Problem to work on
Only lines with the string "circle" should be returned from the data below.

Records for the task
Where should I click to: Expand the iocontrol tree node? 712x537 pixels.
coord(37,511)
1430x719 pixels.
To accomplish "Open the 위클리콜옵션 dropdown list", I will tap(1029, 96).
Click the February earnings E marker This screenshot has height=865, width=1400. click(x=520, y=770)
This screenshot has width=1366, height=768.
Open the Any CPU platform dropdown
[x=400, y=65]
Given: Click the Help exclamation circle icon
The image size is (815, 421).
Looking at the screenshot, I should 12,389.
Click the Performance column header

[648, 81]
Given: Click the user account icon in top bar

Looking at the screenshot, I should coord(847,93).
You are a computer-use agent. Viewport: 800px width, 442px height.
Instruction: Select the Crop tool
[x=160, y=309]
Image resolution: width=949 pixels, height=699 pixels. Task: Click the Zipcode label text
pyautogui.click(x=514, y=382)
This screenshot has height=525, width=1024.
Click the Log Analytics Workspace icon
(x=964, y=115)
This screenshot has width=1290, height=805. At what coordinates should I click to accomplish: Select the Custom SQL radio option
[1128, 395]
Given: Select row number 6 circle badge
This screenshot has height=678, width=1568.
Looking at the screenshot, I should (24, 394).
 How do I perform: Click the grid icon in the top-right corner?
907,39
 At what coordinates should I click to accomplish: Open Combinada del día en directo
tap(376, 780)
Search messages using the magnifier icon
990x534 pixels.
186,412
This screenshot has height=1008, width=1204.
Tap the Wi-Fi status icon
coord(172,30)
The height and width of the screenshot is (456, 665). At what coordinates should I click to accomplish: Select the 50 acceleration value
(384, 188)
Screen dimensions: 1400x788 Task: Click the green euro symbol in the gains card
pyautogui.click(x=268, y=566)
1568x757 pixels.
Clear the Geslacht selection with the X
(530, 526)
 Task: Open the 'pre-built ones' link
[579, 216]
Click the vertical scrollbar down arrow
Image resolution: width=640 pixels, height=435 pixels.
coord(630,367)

Exercise output
Given: Click the Help exclamation circle icon
Given: Select row number 6 circle badge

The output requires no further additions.